● **WHAT IS NEEDED**: Please return the data unchanged, starting at the line containing "Select the PHM Srilanka link" and ending at the line containing "will click(x=118, y=62).", with both of those lines included.

● **SUPPLIED INFORMATION**:

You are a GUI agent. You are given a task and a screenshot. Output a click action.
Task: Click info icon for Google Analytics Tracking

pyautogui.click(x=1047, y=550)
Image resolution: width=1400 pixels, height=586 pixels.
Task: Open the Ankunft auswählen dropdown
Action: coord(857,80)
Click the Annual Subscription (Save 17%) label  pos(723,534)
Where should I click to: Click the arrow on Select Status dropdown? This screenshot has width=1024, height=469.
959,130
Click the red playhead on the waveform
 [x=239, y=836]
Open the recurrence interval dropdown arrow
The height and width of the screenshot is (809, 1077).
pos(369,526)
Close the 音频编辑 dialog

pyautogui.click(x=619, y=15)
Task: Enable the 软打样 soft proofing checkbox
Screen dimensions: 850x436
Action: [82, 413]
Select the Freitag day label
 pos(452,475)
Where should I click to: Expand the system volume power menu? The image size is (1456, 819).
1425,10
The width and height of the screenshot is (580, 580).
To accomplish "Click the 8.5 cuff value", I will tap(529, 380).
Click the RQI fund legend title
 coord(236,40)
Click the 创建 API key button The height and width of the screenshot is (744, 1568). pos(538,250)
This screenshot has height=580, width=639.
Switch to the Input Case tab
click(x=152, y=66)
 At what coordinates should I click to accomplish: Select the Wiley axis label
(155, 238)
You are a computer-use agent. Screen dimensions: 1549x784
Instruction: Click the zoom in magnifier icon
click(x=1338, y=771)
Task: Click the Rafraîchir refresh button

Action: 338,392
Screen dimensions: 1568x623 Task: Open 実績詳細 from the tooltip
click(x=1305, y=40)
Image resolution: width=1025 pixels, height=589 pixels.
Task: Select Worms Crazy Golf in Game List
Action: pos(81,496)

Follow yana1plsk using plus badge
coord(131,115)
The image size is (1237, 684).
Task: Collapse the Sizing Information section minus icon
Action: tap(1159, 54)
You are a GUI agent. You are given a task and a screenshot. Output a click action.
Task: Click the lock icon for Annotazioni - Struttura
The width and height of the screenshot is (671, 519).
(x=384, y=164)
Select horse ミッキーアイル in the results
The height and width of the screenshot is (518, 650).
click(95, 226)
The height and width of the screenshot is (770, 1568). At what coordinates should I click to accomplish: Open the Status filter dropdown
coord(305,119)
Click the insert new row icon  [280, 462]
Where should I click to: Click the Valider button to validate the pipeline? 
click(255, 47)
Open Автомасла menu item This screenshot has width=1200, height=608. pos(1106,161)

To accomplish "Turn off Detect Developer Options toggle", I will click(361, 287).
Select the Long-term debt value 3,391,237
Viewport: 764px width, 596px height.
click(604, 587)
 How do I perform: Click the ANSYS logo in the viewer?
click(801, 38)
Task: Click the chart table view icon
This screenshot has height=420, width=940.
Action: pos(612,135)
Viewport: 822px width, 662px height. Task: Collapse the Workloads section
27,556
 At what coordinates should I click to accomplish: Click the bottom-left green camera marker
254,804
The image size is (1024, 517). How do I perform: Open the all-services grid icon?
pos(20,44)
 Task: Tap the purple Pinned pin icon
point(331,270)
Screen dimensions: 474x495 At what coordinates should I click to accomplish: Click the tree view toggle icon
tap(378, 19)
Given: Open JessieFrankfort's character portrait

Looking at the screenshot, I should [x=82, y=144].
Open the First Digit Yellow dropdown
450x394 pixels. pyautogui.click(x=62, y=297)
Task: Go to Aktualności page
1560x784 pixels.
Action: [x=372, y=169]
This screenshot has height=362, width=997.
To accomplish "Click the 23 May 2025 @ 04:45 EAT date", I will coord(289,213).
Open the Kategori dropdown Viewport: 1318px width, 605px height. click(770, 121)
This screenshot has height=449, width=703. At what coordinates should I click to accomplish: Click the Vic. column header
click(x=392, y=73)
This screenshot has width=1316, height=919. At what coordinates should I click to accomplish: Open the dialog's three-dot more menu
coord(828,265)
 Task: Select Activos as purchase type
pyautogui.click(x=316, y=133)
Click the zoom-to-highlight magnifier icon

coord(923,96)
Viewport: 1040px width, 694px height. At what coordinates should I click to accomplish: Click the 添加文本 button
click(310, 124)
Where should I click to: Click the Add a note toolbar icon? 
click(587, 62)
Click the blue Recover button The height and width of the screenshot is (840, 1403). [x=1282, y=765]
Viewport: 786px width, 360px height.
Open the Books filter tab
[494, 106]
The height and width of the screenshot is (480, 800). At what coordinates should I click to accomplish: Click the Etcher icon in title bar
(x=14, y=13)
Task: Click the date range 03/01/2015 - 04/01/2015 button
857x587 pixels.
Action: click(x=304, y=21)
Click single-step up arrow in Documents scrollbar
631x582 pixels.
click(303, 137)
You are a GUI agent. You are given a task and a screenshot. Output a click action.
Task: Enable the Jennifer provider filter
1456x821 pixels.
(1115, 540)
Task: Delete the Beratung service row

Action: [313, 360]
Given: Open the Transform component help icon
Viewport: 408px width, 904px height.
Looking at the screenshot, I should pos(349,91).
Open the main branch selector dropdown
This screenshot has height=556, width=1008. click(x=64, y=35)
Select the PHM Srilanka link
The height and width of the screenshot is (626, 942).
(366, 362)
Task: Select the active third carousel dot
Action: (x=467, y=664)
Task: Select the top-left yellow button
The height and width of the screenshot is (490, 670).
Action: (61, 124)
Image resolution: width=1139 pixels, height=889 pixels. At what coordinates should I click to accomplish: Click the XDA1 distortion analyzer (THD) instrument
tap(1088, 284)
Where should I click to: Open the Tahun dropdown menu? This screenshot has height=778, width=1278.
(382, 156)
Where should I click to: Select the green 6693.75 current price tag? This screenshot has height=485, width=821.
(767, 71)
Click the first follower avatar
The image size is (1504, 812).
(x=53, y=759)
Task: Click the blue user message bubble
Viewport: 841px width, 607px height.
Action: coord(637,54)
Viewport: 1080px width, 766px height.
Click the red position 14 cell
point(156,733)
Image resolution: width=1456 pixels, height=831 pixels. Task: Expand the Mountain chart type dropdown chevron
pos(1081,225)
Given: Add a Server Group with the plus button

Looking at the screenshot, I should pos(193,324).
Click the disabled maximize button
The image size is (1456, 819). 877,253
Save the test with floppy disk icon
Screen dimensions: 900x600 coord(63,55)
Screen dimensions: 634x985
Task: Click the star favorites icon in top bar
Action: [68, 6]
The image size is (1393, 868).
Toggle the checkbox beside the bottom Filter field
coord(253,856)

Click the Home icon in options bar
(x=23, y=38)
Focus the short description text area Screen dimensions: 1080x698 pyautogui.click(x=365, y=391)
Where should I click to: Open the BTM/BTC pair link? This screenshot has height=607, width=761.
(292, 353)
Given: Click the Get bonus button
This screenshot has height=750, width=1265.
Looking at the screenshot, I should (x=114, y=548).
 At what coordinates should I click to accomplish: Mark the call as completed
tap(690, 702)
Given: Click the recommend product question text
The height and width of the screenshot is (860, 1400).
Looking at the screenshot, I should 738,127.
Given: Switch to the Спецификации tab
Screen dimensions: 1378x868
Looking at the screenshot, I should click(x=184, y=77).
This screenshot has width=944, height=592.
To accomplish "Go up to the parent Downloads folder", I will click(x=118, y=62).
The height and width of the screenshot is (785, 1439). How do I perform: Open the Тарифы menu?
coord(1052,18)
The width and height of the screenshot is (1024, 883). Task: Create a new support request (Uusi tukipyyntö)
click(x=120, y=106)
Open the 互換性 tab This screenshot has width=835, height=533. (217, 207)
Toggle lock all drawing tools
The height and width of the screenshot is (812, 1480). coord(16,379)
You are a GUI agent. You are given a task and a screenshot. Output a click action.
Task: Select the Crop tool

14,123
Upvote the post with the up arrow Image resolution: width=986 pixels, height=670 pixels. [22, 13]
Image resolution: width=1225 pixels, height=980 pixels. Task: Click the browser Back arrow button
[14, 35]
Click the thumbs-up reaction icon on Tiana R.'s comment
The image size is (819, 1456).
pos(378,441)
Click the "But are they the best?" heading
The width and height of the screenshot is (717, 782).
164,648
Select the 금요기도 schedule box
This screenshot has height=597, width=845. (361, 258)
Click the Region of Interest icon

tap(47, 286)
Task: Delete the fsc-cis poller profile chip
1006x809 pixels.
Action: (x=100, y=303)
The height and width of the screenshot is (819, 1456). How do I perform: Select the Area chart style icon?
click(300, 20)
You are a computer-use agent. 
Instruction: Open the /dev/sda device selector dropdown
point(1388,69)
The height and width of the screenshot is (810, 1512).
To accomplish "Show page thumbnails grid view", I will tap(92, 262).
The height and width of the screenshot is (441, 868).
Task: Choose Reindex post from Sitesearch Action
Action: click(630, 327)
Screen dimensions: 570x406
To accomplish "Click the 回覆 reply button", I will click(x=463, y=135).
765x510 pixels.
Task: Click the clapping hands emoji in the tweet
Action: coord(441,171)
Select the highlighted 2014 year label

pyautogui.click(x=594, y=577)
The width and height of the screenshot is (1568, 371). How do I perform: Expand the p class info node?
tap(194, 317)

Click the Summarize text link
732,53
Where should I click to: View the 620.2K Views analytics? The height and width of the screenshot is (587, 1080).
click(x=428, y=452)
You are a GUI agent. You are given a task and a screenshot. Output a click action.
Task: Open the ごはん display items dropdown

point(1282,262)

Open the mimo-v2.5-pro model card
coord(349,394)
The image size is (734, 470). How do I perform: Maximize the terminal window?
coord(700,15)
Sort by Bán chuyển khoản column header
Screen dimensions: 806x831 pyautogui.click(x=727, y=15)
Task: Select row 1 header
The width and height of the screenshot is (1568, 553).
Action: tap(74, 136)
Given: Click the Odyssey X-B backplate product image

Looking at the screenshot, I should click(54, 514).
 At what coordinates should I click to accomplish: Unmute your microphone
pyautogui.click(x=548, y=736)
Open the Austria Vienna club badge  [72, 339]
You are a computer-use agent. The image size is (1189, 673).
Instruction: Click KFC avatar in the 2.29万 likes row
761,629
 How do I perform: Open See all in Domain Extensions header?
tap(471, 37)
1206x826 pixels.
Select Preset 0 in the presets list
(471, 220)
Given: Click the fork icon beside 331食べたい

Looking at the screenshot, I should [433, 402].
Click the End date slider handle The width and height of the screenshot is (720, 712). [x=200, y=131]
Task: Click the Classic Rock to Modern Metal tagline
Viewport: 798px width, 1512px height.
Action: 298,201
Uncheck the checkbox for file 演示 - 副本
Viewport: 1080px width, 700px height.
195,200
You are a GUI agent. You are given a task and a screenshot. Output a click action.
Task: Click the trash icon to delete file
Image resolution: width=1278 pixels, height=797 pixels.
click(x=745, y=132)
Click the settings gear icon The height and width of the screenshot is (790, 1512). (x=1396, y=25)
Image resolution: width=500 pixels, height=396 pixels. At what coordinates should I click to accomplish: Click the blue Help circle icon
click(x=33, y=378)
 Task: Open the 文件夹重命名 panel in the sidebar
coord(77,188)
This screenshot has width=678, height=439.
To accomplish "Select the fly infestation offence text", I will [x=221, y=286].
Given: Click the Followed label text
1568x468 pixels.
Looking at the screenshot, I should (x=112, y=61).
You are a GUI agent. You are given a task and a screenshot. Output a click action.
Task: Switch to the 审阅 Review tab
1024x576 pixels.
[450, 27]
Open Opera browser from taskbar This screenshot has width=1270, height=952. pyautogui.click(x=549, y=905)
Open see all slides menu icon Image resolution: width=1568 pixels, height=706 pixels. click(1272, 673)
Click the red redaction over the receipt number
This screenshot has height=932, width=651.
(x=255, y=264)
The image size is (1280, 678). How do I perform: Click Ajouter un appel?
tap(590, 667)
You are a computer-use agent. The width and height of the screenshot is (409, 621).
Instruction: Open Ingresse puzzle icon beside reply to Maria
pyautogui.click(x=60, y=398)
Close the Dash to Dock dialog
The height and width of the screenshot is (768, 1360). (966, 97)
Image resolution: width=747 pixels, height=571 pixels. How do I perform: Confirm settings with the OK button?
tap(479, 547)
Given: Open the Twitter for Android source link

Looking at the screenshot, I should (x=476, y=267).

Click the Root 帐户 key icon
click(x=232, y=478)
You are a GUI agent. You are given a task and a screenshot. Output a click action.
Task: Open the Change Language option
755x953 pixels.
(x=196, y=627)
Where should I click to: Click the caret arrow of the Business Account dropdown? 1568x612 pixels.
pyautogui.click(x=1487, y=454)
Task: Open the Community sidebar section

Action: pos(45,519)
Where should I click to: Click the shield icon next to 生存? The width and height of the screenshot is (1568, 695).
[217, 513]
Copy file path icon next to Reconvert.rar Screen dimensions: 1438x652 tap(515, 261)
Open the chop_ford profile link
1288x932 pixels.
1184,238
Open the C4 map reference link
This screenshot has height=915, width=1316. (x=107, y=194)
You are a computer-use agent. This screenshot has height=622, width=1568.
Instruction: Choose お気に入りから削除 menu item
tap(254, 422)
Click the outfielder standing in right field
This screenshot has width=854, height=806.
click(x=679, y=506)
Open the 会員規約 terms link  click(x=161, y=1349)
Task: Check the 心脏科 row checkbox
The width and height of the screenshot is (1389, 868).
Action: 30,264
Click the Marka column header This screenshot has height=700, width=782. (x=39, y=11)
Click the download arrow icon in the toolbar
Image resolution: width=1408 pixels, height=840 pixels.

● **FINISHED ANSWER**:
Select the PHM Srilanka link
The height and width of the screenshot is (626, 942).
(366, 362)
Task: Select the active third carousel dot
Action: (x=467, y=664)
Task: Select the top-left yellow button
The height and width of the screenshot is (490, 670).
Action: (61, 124)
Image resolution: width=1139 pixels, height=889 pixels. At what coordinates should I click to accomplish: Click the XDA1 distortion analyzer (THD) instrument
tap(1088, 284)
Where should I click to: Open the Tahun dropdown menu? This screenshot has height=778, width=1278.
(382, 156)
Where should I click to: Select the green 6693.75 current price tag? This screenshot has height=485, width=821.
(767, 71)
Click the first follower avatar
The image size is (1504, 812).
(x=53, y=759)
Task: Click the blue user message bubble
Viewport: 841px width, 607px height.
Action: coord(637,54)
Viewport: 1080px width, 766px height.
Click the red position 14 cell
point(156,733)
Image resolution: width=1456 pixels, height=831 pixels. Task: Expand the Mountain chart type dropdown chevron
pos(1081,225)
Given: Add a Server Group with the plus button

Looking at the screenshot, I should pos(193,324).
Click the disabled maximize button
The image size is (1456, 819). 877,253
Save the test with floppy disk icon
Screen dimensions: 900x600 coord(63,55)
Screen dimensions: 634x985
Task: Click the star favorites icon in top bar
Action: [68, 6]
The image size is (1393, 868).
Toggle the checkbox beside the bottom Filter field
coord(253,856)

Click the Home icon in options bar
(x=23, y=38)
Focus the short description text area Screen dimensions: 1080x698 pyautogui.click(x=365, y=391)
Where should I click to: Open the BTM/BTC pair link? This screenshot has height=607, width=761.
(292, 353)
Given: Click the Get bonus button
This screenshot has height=750, width=1265.
Looking at the screenshot, I should (x=114, y=548).
 At what coordinates should I click to accomplish: Mark the call as completed
tap(690, 702)
Given: Click the recommend product question text
The height and width of the screenshot is (860, 1400).
Looking at the screenshot, I should 738,127.
Given: Switch to the Спецификации tab
Screen dimensions: 1378x868
Looking at the screenshot, I should click(x=184, y=77).
This screenshot has width=944, height=592.
To accomplish "Go up to the parent Downloads folder", I will click(x=118, y=62).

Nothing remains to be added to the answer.